Se a Doutrina Espírita, nos ensinando a moral autônoma, nos traça melhores rumos e melhores escolhas, pensemos: o que ensina mais ao indivíduo? Um sofrimento de mesmo gênero e mesmo grau, como no caso de Antônio B, acima, ou, entendendo as imperfeições que nos levaram a praticar o mal, em primeiro lugar, uma vida cheia de oportunidades, muitas vezes bastante desafiadores e trabalhosas, de exercitarmos o aprendizado e a prática do bem?

Entende onde estamos chegando? Tudo, absolutamente tudo, depende de nossas escolhas frente à nossa capacidade de entendimento consciente de nós mesmos, e, nisso, o estudo do Espiritismo nos alavanca em vários degraus.

É por isso que o mundo vai deixar de ser um mundo de provas e expiações: porque os Espíritos que aqui encarnam passarão a escolher melhor suas encarnações, deixando de aplicar a si mesmos a lei de talião (olho por olho, dente por dente) para, então, cuidarem de desenvolver hábitos morais mais saudáveis. Até nisso contatamos que tudo parte do indivíduo para fora, e não o contrário.

Conclusão

Portanto, irmãos, avante: estudemos o Espiritismo de forma aprofundada e, hoje sabendo das adulterações em O Céu e o Inferno e A Gênese, estudemos as versões originais (já disponibilizadas pela FEAL) de modo a não mais perdermos tempo com conceitos heterônomos e, sobretudo, de modo a não mais repetirmos, no meio Espírita, as lastimáveis afirmações como aquelas que dizem que “fulano nasceu com problemas mentais porque está pagando por um erro na vida passada”. Isso, além de ser um erro absurdo, afasta as pessoas do Espiritismo.

Veja um exemplo:

Pasmemos: essa frase não é de Kardec. Nem parece ser sua, nem pode ser encontrada em NENHUMA de suas obras. Essa é uma prova a mais do quanto o Espiritismo foi invadido por falsas ideias, quase sempre antidoutrinárias.

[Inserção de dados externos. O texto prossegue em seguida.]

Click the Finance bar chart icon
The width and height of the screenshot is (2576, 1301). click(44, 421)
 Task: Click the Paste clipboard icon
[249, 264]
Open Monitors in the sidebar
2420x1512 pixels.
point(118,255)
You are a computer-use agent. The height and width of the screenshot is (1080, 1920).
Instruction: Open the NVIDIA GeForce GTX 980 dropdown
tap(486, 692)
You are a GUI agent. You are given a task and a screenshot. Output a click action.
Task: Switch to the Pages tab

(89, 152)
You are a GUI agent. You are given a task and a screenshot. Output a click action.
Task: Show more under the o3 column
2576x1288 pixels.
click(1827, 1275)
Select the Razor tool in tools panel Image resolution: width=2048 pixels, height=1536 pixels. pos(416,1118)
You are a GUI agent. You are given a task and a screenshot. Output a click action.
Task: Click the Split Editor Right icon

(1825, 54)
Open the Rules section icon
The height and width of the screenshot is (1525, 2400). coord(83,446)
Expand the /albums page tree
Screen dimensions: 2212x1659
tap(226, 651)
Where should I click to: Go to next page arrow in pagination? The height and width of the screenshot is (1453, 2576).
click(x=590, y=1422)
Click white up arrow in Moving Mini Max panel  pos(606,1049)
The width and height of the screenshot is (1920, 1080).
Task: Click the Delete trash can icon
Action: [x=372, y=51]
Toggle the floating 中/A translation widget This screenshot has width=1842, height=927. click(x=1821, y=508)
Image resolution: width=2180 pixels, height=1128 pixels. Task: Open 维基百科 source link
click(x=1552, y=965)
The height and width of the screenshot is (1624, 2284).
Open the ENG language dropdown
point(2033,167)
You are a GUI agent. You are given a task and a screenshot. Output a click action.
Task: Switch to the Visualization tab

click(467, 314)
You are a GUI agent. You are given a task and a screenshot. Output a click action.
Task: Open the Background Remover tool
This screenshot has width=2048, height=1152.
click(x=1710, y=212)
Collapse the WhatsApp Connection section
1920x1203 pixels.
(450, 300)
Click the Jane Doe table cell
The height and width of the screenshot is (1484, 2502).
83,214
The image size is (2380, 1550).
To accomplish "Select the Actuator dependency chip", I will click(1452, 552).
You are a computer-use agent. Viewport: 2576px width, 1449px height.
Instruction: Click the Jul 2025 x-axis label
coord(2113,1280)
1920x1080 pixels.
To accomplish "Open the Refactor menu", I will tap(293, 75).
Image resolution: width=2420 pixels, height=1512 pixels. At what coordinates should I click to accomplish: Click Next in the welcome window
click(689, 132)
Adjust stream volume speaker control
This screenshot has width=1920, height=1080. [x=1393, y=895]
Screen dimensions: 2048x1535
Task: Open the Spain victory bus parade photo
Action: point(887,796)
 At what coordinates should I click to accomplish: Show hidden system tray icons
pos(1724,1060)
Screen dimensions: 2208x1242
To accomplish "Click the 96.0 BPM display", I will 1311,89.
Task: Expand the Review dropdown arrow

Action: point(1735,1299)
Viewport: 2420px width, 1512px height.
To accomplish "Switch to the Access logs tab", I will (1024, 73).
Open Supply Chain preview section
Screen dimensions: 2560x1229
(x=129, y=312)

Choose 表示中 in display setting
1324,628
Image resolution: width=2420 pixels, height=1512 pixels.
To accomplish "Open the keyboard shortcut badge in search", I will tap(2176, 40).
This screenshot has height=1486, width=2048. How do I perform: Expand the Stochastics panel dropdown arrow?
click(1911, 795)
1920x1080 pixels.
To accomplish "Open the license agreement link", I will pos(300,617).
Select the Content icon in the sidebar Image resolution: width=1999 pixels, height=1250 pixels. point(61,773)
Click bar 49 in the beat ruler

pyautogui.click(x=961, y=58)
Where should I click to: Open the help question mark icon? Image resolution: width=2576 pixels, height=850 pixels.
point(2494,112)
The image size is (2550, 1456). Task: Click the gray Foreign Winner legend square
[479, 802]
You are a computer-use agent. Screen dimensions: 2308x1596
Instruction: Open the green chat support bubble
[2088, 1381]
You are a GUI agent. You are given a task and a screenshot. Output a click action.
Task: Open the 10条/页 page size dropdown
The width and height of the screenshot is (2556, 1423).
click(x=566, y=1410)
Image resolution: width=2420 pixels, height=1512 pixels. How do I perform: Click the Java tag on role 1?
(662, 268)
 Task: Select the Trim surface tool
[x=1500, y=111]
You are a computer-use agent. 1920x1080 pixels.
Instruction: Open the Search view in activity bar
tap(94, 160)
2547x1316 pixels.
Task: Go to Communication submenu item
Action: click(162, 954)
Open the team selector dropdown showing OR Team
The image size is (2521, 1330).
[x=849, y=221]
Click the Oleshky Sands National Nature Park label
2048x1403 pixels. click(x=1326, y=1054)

Nossas provas são ricas oportunidades, quase sempre escolhidas por nós mesmos, sendo impostas apenas nos casos em que não temos condições conscienciais para tais escolhas e, mesmo assim, se dão por ação de benevolência de Espíritos superiores, e não como castigo divino.

A alma ou Espírito sofre na vida espiritual as consequências de todas as imperfeições que não conseguiu corrigir na vida corporal. O seu estado, feliz ou desgraçado, é inerente ao seu grau de pureza ou impureza. (O céu e o inferno).

O maior castigo que há está em continuarmos por eras incontáveis nos arrastando na lama de nossas imperfeições. Isso já é o bastante.


Nota: o nome do artigo vem do texto de mesmo título, que serviu de inspiração a este, do livro Autonomia: a história jamais contada do Espiritismo, de Paulo Henrique de Figueiredo.